Defining the Moment of Death

It is my understanding that in order for someone to be a candidate to donate their organs, they need to be declared "brain dead" by two to three physicians, one of whom, I believe, must be a neurologist. Only after several EEG's, will the person be considered "brain dead." Also, even if the person has a donor card in their wallet or if it is stamped on their driver's license, the doctors still require consent from the next of kin.

Twelve people die each day while awaiting a lifesaving organ transplant. On December 21, 1998, my husband Michael was one of them. He died awaiting a liver transplant to replace the one that was ravaged by Hepatitis C. He was diagnosed six years earlier when we volunteered to be tested as bone marrow donors for a child in our community with Leukemia. Each year, thousands of people die, primarily because fearful potential donors don't take that step, to do a mitzvah to save a life. Our Sages teach that "He who saves one life, saves the entire world." I believe that God wants us to be lifesavers; to be His hands, eyes and hearts here on Earth.

I have spoken with donor families who tell me that in the donation of their loved ones' organs, they experience a sense of healing that far surpasses what they would have otherwise. It is of great comfort to know that a part of someone they treasure, lives and loves on in someone else.

What is the halachic (Jewish legal) definition of death? All of the organs have a time limit for safe and effective use, but what does Halachic law say about use of 'extraordinary measures' to maintain life for life's sake? For example, if there is no chance for recovery (end-stage cancer) and a ventilator or feeding tube serves only to prolong someone's death?

The Aish Rabbi Replies:

Thank you for sharing your powerful personal story. I understand that in cases such as heart transplants, the organ has to be so fresh that doctors will remove it before the patient is dead according to the Jewish definition (at least), which under Jewish law is unfortunately classified as murder.

The halachic definition of death, for transplant purposes, is when the person shows no signs of life whatsoever. Maimonides (Avel 4:5) writes: “A person near death (gosses) is considered to be alive in every respect... Whoever touches him [thereby hastening his natural death] is a murderer... Whoever closes his eyes as he dies is a murderer. [Rather,] one should wait a short while, as perhaps he is in a swoon.” It is customary to wait 20 minutes before the body is touched or moved. ("Minchat Yitzchak" by Rabbi Y. Weiss 5:7; "Igrot Moshe" by Rabbi Moshe Feinstein, Y.D. 2:174; "Gesher HaChaim” I)
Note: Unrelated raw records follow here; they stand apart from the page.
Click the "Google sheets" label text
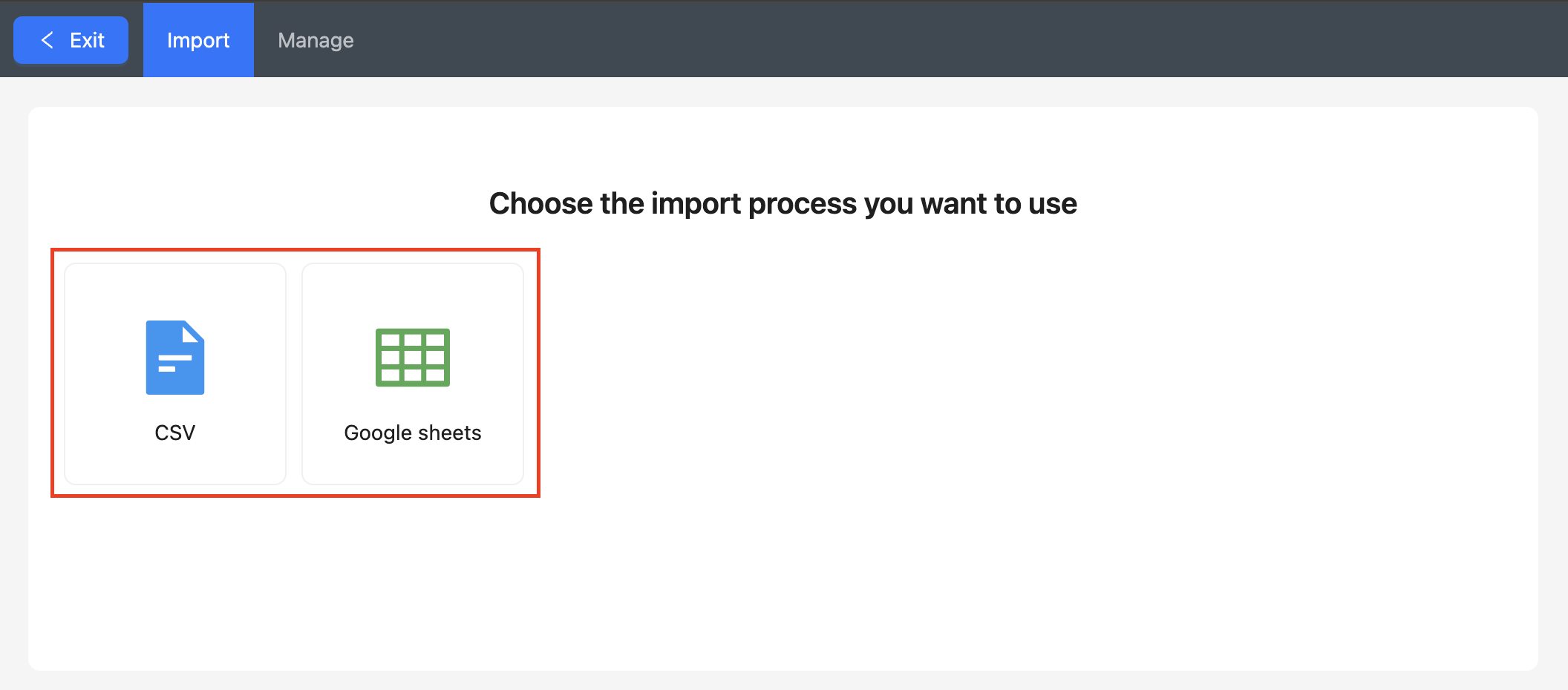The width and height of the screenshot is (1568, 690). pyautogui.click(x=413, y=433)
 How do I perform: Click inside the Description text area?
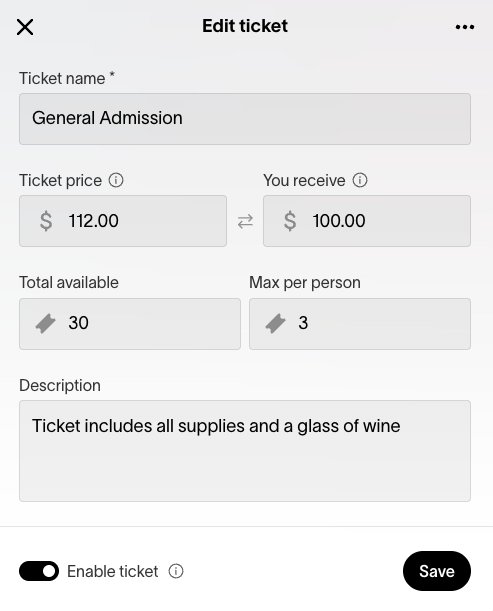245,451
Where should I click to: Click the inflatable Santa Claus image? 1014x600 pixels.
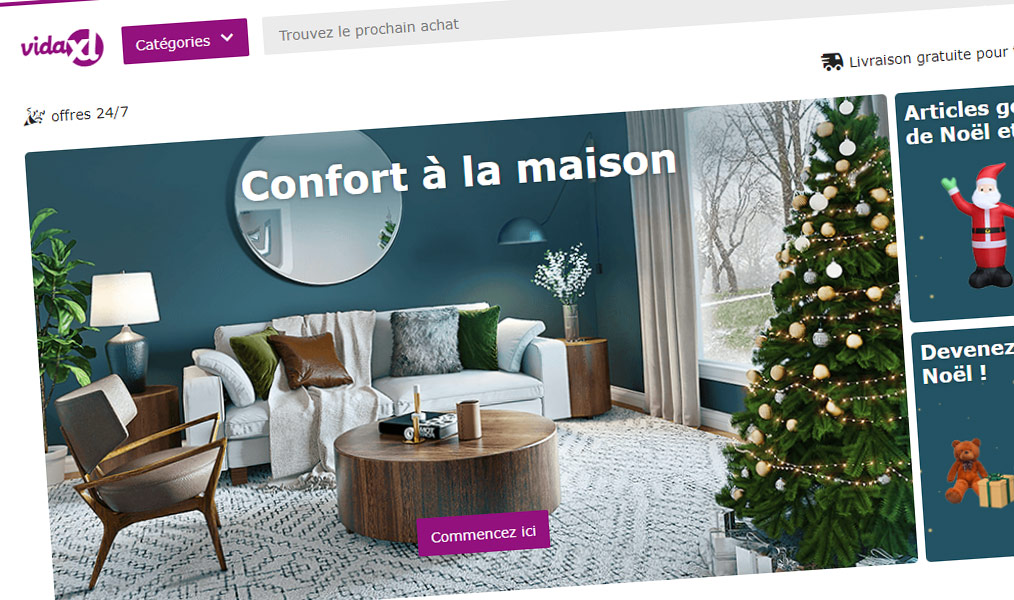point(981,226)
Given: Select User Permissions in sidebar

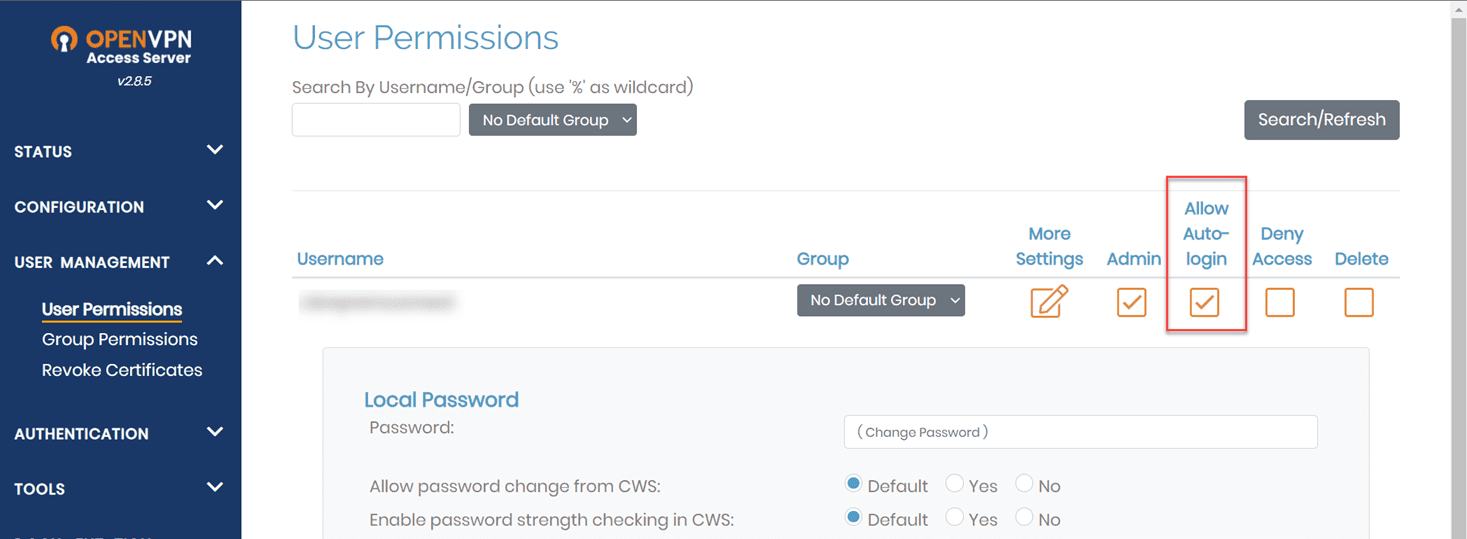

Igrot Moshe maintains that it is a mitzvah to save a person that is at present in need of a transplant to save his life, assuming that the organ is removed only in post-mortem.

As to medical treatment for terminal patients, when there is pain and agony, and no quality of life, we are obligated to sustain them and relieve them of their pain through oxygen and other measures, but not to actively interfere with their death via aggressive life resuscitation (Igrot Moshe E.H. 4:73). There is also a concept of praying for a suffering terminally ill patient, that he should die quickly without suffering more (Ran Nedarim 40a). We cannot, however, play God, and discontinue life support on our own.

The Talmud (Yoma 85a) indicates that "life" is contingent on respiration. The case concerns a structure which has collapsed on the Sabbath, when construction work is completely prohibited. In this case, since someone trapped in the rubble may still be alive, Sabbath restrictions are pushed aside for the sake of saving a life. The debates how to determine whether the individual trapped in the rubble is alive or not: "How far does one search? Until [one reaches] his nose… as it says (Genesis 7:22): "In whose nostrils was the breath of life."